Title: Open Source Security (*)

Abstract: Detractors of open source software often point to its broad developer base and open source code as a potential security risk. Unlike any other closed-source software deployment, open source software often comes under more scrutiny. Ever since FOSS came to be widely used in the enterprise, there have been doubts, questions and even concerns about its security. This talk aims to bust some of these myths and talks about how open source can be more secure than closed source!
Bio: 
Huzaifa Sidhpurwala is a Principal Product Security Engineer working with Red Hat Product Security Team for the last ten years. Have been involved with most high profile security issues like Heartbleed, Shellshock, etc. He is a part of various open source security teams/groups like The Mozilla Project, WebKit, PHP, Python, LibreOffice, Samba, MariaDB, Xorg, etc. A regular contributor to the Fedora project for the last ten years. Speaks about various security topics a lot of conferences around the world.

Title: Lesson Learned on Growing OpenStreetMap Data (*)

Abstract: In the past five years, Humanitarian OpenStreetMap Team (HOT) have been playing a key role in spreading, teaching and inspiring the use and contribution of OpenStreetMap data in Indonesia. This program which focuses on disaster data preparedness has contributed significantly to open geographic data in national level. This talk will tell the story how it begins, grows, and its future course.
Bio: Yantisa Akhadi is the Project Manager of Humanitarian Open StreetMapTeam (HOT) in Indonesia. He is currently leading eight talented individuals to promote the use of OpenStreetMap, QGIS, and InaSAFE in humanitarian response and economic development. In the past years, HOT Indonesia have been pioneering the use of open geospatial data in Disaster Risk Reduction effort throughout Indonesia.

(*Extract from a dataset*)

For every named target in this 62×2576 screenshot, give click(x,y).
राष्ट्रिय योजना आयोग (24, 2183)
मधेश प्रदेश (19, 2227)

Title: The role of Open Source in Making of Verve Platform (*)

Abstract: Verve is a stakeholder engagement platform. It was conceived, designed and built entirely by the team of Aikon Labs based in Pune, hasIndia under the leadership of founder director Dilip Thomas who is an entrepreneur and has a passion for building systems based on open source. In the making of Verve, Dilip and team have used open source software which has tremendously helped him in several ways. The topic aims at young software engineers and those who are aspiring to make software products to have an understanding on how they can depend on creating essential building blocks of their products using FOSS(Free & open source software). Dilip intends to talk about various challenges that they have faced in choosing the technology platforms which have lead them to a series of successes and failures that they have gone through before they have successfully built their last platform.
Bio: Dilip is an Entrepreneur who is involved in many startups and has over 30 years of experience inclusive of a string of pioneering innovations in which some has succeeded and some have failed. He is a mentor to many startups and is an evangelist & volunteer of the startup ecosystem and a staunch believer of the Open Source movement. Dilip is currently bootstrapping Aikon Labs (http://aikonlabs.com/) whose platform Verve is a Stakeholder Engagement platform. One of its customer initiatives has figured in a Harvard Business School case study. Dilip is a Graduate in Mathematics and is a fellow at iSPIRT, the software product industry think-tank.

Title: Use of IoT in monitoring and control of water treatment and distribution network (*)

Abstract: The presentation will cover how IoT technologies can be applied from the flow of incoming water to a treatment plant, process automation and its efficient distribution in the urban area.
Bio: Mukesh Arora is currently the Chief Operations Officer at IMTAC LLC. He is an Engineer with 32 years of experience in the Engineering and IT industry. In his previous roles, he has been involved in the introduction of Internet and GSM infrastructure in Oman. More recently he has been spending substantial time in shaping the IoT (Internet of Things) vision for IMTAC. Mukesh has been involved in a number of IoT project in the water, facilities, power distribution, municipality services and manufacturing sector in the growth markets of APAC including India.